Extracted text:
━━━━━━━━━━━━━━━━━━━━━━━━━━━━━━

Though the joining layer 42 may be formed immediately before disposition of the combined product 10, it is also possible to use the bottom plate portion 40 to which the joining layer 42 is previously formed. In the latter case, a release paper should be previously disposed in order to prevent attachment of foreign objects to the joining layer 42, until the combined product 10 is disposed. It is also possible to previously form solely the heat dissipation layer, and solely the adhesive layer may be formed immediately before the combined product 10 is disposed.

[Disposition of Side Wall Portion]

The side wall portion 41 provided with the terminal fittings 8 is placed from above the combined product 10 so as to surround the outer circumference face of the combined product 10, and disposed on the bottom plate portion 40. As described above, when the side wall portion 41 is placed from above the combined product 10, the overhanging portions 410 of the side wall portion 41 respectively cover the trapezoidal-shaped faces, which are disposed on the top side of the outer core portions 32 of the combined product 10. The overhanging portions 410 serve as the stopper by covering the outer core portions 32, and thus function to position the side wall portion 41 relative to the combined product 10. The side wall portion 41 may be previously disposed around the combined product 10, and then the terminal fittings 8 may be fixed to the side wall portion 41.

━━━━━━━━━━━━━━━━━━━━━━━━━━━━━━

Exercise brief:
Reproduce the extracted text from "Though the joining" to "before the combined product 10 is disposed.", swapping "release paper" for "protective film".

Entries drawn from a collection
━━━━━━━━━━━━━━━━━━━━━━━━━━━━━━

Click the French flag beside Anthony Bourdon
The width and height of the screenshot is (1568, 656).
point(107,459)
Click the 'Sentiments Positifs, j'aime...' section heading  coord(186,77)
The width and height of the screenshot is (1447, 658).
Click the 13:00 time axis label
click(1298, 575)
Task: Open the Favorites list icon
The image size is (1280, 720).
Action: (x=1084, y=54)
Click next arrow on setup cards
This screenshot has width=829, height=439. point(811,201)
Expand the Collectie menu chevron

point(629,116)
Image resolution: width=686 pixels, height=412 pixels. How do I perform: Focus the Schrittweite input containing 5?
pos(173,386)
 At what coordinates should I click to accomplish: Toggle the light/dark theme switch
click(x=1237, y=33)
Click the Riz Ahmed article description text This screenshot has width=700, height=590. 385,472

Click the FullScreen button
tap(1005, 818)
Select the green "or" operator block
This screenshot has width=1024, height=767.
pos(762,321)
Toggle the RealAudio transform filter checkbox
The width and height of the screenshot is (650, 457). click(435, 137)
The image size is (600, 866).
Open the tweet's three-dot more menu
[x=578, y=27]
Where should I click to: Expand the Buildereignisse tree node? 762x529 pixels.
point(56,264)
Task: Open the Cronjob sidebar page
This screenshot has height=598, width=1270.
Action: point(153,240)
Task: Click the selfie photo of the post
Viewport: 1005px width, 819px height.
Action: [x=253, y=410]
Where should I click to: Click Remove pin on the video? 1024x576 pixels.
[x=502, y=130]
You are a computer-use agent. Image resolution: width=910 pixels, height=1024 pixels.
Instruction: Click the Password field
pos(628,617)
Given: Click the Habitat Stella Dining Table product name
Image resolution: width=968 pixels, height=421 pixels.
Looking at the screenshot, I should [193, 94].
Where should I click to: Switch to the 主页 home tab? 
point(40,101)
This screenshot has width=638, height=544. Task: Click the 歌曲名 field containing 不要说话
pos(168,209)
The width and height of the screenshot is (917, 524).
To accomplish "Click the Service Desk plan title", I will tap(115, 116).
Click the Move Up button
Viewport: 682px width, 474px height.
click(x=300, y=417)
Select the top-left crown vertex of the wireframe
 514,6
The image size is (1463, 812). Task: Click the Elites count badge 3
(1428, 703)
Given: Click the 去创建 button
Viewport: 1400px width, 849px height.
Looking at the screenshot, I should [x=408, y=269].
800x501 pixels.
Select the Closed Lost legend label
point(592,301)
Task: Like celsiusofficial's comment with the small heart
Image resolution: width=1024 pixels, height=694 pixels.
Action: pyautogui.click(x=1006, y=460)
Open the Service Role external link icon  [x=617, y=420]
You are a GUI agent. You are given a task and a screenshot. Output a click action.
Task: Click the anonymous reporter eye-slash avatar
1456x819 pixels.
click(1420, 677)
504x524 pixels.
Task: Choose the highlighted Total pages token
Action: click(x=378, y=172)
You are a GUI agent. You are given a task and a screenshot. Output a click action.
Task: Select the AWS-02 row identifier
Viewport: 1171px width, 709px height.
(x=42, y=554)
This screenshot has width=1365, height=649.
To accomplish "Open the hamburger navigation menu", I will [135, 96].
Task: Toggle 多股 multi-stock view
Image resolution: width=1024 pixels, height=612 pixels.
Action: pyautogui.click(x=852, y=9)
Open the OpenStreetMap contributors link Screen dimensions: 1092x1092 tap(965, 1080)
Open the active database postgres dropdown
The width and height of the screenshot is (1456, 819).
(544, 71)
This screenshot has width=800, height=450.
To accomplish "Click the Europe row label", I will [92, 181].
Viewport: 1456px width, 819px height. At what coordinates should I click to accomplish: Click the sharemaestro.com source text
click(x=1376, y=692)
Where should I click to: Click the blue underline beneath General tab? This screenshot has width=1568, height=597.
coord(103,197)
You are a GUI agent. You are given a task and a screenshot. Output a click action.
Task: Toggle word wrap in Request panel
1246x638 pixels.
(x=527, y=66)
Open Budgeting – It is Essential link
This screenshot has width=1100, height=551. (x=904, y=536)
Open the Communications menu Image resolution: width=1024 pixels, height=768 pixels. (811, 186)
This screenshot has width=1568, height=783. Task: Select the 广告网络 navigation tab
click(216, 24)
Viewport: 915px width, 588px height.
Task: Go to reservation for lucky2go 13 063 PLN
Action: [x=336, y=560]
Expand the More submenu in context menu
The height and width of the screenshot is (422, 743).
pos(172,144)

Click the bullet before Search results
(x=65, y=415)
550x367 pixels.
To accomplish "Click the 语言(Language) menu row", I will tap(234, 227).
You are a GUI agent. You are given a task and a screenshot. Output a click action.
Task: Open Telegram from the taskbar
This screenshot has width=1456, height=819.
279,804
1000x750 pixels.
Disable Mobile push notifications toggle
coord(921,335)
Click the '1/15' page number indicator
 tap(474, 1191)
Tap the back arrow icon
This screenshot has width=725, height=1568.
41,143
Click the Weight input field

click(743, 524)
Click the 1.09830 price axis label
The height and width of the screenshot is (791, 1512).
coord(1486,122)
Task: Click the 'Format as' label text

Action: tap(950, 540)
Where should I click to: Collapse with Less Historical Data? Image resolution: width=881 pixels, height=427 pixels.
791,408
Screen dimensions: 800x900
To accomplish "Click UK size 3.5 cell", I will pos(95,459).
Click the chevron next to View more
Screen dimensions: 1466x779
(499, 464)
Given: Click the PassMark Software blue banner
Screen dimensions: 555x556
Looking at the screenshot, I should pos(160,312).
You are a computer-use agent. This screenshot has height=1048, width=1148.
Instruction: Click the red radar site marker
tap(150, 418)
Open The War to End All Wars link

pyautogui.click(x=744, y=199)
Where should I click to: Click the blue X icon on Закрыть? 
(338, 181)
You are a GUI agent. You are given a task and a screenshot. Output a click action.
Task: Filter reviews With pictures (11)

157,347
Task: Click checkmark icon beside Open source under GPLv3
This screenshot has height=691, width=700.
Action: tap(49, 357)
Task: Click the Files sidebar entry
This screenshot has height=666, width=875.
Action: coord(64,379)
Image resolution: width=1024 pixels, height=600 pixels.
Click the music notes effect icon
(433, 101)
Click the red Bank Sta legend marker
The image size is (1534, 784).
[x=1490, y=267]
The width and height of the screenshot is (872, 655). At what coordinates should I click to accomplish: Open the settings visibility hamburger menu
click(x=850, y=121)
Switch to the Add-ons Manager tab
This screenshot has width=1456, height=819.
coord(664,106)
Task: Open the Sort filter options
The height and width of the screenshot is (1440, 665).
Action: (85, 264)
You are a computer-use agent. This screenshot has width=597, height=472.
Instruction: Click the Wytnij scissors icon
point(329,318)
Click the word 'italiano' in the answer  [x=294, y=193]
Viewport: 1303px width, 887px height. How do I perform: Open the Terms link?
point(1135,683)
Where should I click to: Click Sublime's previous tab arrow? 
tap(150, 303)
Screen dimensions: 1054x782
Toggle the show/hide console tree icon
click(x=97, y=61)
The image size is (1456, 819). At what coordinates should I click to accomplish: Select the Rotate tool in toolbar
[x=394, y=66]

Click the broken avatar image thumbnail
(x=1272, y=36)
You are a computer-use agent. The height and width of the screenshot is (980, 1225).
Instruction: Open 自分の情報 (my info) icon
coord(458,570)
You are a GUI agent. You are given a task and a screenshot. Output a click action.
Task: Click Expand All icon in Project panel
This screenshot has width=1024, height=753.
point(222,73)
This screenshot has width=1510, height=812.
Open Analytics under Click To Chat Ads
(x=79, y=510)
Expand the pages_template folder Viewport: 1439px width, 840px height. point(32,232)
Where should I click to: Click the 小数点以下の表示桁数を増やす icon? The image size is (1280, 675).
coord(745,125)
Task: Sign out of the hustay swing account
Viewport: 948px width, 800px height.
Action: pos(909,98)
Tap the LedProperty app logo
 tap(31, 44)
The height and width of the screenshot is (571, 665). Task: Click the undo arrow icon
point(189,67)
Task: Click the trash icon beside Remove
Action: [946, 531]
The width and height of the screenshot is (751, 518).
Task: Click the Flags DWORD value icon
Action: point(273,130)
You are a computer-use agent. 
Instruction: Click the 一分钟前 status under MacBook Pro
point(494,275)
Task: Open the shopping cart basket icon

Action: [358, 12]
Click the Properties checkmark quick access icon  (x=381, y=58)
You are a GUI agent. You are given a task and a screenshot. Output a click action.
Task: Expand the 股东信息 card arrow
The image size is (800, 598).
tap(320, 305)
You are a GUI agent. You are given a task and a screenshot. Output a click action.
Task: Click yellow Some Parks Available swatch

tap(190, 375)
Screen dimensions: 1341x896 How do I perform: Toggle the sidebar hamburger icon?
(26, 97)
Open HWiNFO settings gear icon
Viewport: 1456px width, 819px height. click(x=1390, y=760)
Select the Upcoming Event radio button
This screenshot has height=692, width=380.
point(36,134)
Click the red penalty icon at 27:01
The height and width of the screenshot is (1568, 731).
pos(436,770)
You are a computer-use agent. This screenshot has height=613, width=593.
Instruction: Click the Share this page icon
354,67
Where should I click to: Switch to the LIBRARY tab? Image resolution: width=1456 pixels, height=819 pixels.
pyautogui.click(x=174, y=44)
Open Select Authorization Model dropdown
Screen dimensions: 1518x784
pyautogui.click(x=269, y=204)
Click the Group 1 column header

━━━━━━━━━━━━━━━━━━━━━━━━━━━━━━

Answer for the task:
Though the joining layer 42 may be formed immediately before disposition of the combined product 10, it is also possible to use the bottom plate portion 40 to which the joining layer 42 is previously formed. In the latter case, a protective film should be previously disposed in order to prevent attachment of foreign objects to the joining layer 42, until the combined product 10 is disposed. It is also possible to previously form solely the heat dissipation layer, and solely the adhesive layer may be formed immediately before the combined product 10 is disposed.